* EXERCISE DESCRIPTION *
Rewrite the lines of the items below with "Readonly" changed to "Read-only" and everything else kept the same. Omit the pictures from your answer.

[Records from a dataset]
= = =

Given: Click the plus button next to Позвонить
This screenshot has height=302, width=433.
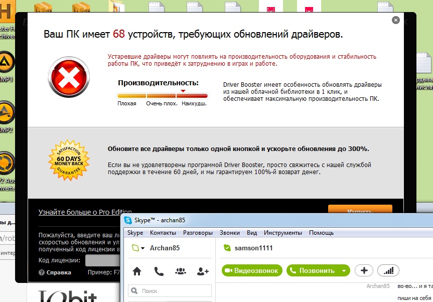Looking at the screenshot, I should (364, 270).
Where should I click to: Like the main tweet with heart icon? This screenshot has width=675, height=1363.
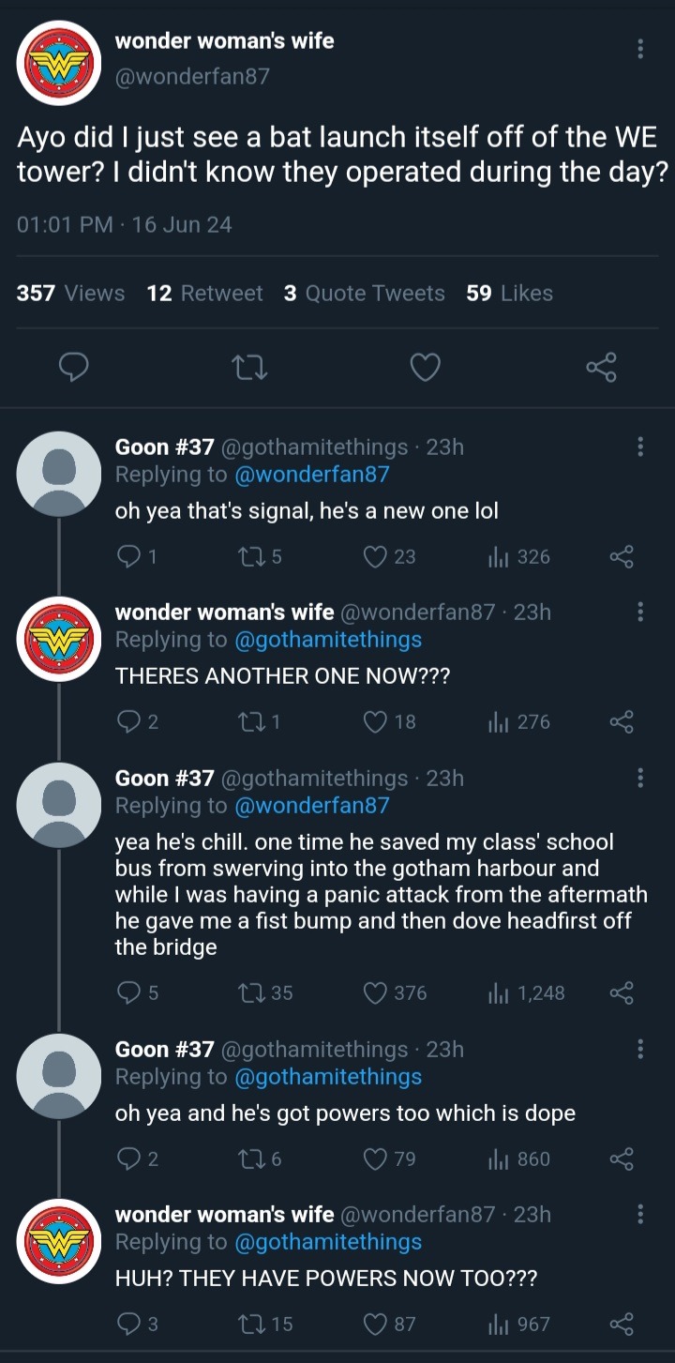(x=425, y=369)
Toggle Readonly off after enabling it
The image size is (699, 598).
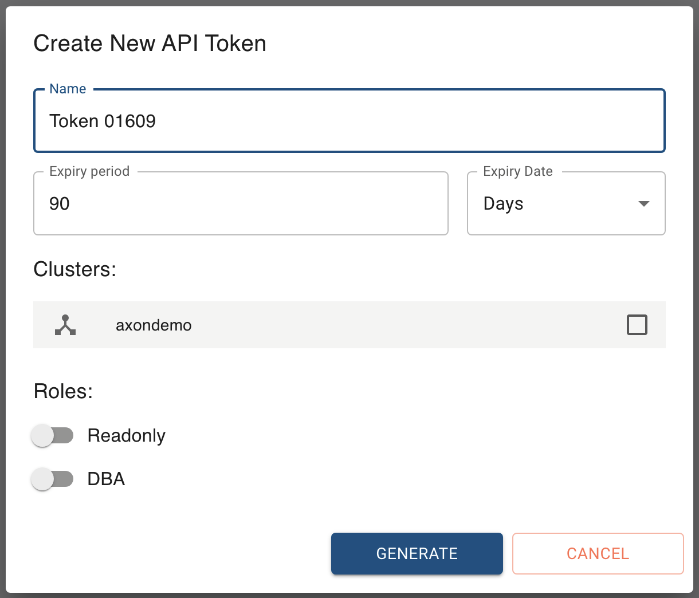click(52, 435)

= = =

* TASK OUTPUT *
Given: Click the plus button next to Позвонить
This screenshot has height=302, width=433.
Looking at the screenshot, I should (364, 270).
Where should I click to: Like the main tweet with heart icon? This screenshot has width=675, height=1363.
(x=425, y=369)
Toggle Read-only off after enabling it
The image size is (699, 598).
click(52, 435)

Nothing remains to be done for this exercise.